The whole lemon is used in this recipe. Blanching the lemons, then roasting them, helps to eliminate the bitterness from the rind. You may be hesitant to bite into the lemon, rind and all, but you’ll be pleased to find the rind quite tender. You will want to try this because the peel of a lemon contains more vitamins than it’s juice. Lemon peels are an excellent source of fiber, potassium, magnesium, calcium, folate, beta carotene and vitamin C.

The lemons, pomegranate anvils and Brussels sprouts are tossed together with red onion and tomatoes to create a side salad that was not only visually bright but is also cheerful with each bite.

This salad was accompanied by a hearty bowl of my Minestrone Soup and served on a very rainy winter weekend.  The ingredients in this salad made for the perfect light and sunny Sunday night dinner

Serving size: 4-6

Ingredients:

  • 1/4 cup and 3 tablespoons olive oil
  • 12 heads or 3/4 pounds of Brussels sprouts*
  • 2 large lemons (1 sliced lemon and juice of 1 lemon, about 1/4 cup)
  • 1 cup small assorted tomatoes, cut in half
  • 1/3 cup of pomegranate arils (seeds)
  • 1 medium red onion, sliced thin
  • 1 tablespoon balsamic vinegar
  • 1 tablespoon honey
  • salt & pepper

* Brussels sprouts can be replaced with mixed greens

Directions:

Preheat oven to 425F

Cut the Brussels sprouts in half and place onto 2/3 of a baking sheet lined with aluminum foil. Leave the other 1/3 of the baking sheet empty. Lemon slices will be added to this space later. Toss the Brussels sprouts in 2 tablespoons of olive oil, then season well with salt and pepper. Roast the Brussels sprouts for about 20-25 minutes until tender and the edges are brown.
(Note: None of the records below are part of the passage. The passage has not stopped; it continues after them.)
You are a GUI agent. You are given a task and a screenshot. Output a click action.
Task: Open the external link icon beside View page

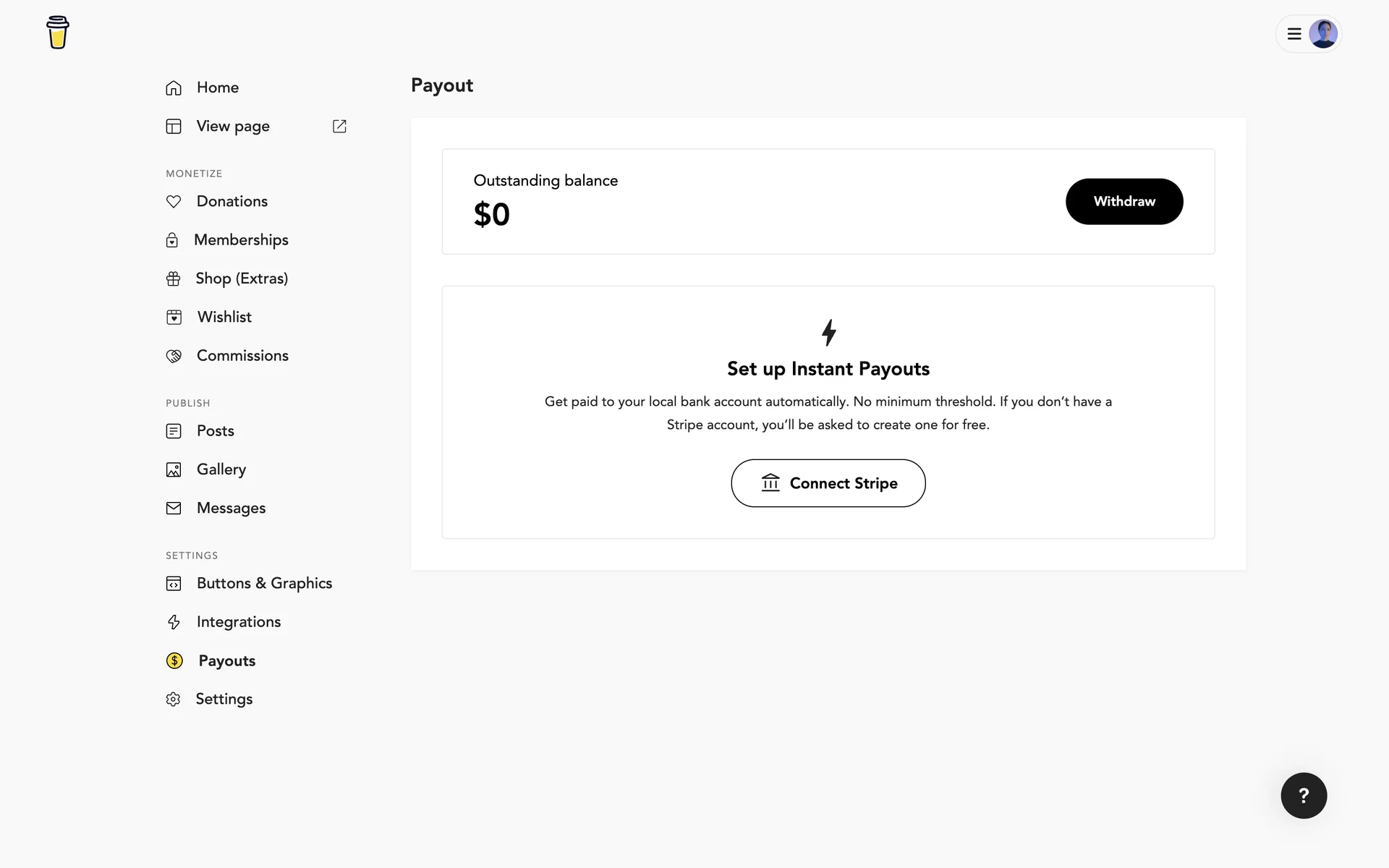click(339, 127)

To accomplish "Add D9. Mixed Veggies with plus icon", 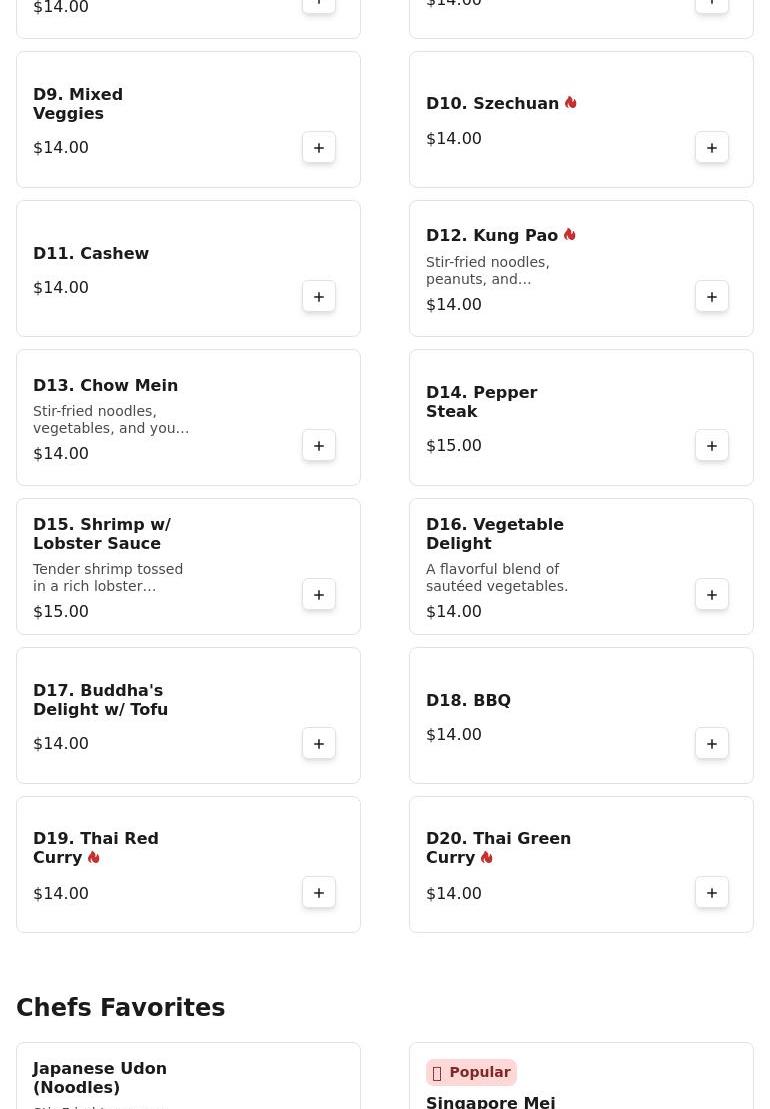I will [319, 148].
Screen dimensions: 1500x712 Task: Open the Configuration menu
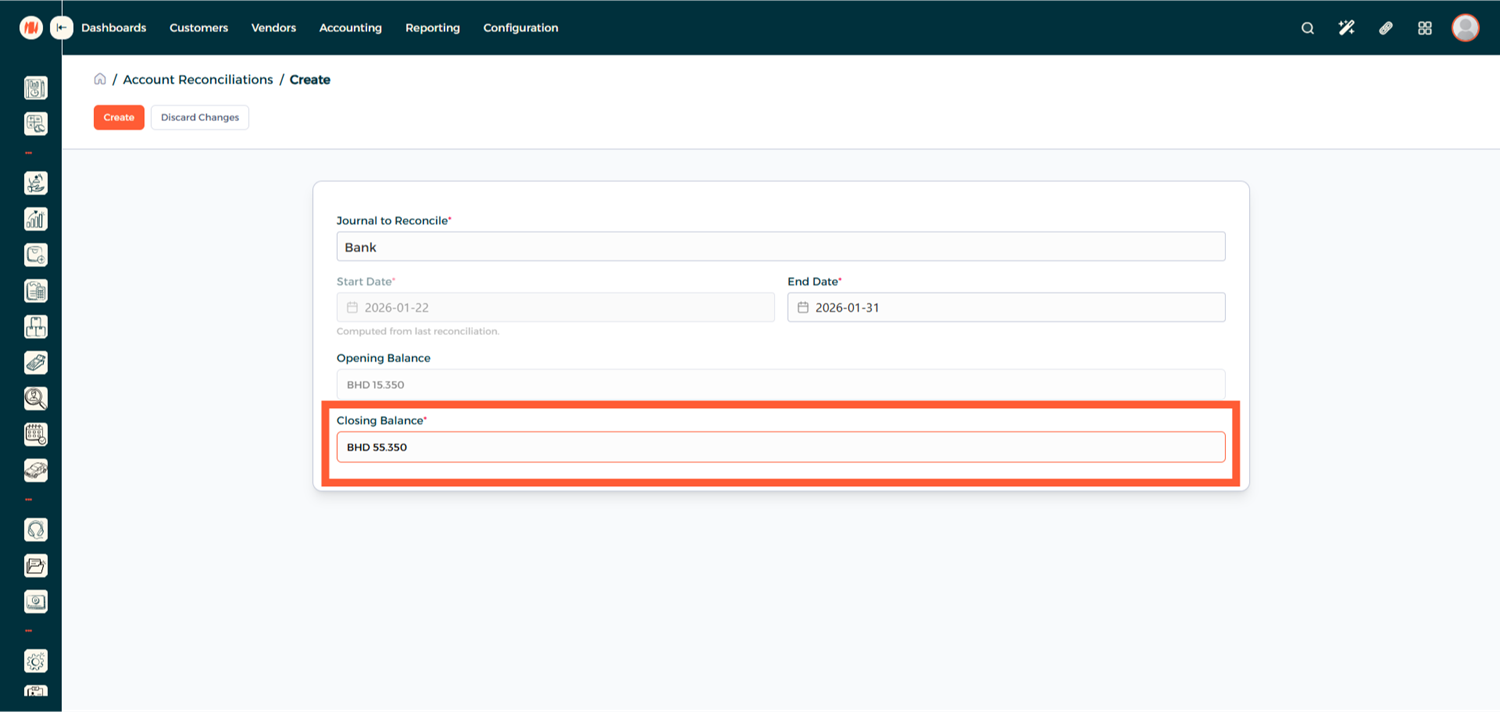click(x=520, y=28)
Turn over the Brussels sprouts a few times while roasting to ensure even browning.

While the Brussels sprouts are roasting, wash the lemons well then slice one lemon into thin rounds. Place the lemon slices into a pot of boiling water. Blanch the lemon slices for 2 minutes. This will help to eliminate the bitterness from the rind. Remove the lemon slices from the boiling water and add it to the baking sheet with the Brussels sprouts. Coat the lemon slices in 1 tablespoon of olive oil then roast with the Brussels sprouts. Roast the lemon slices for about 10-15 minutes until they start to caramelize a little. Watch the Brussels sprouts and lemon slices carefully. The lemon slices may need to be removed from the baking sheet before the Brussels sprouts have finished roasting.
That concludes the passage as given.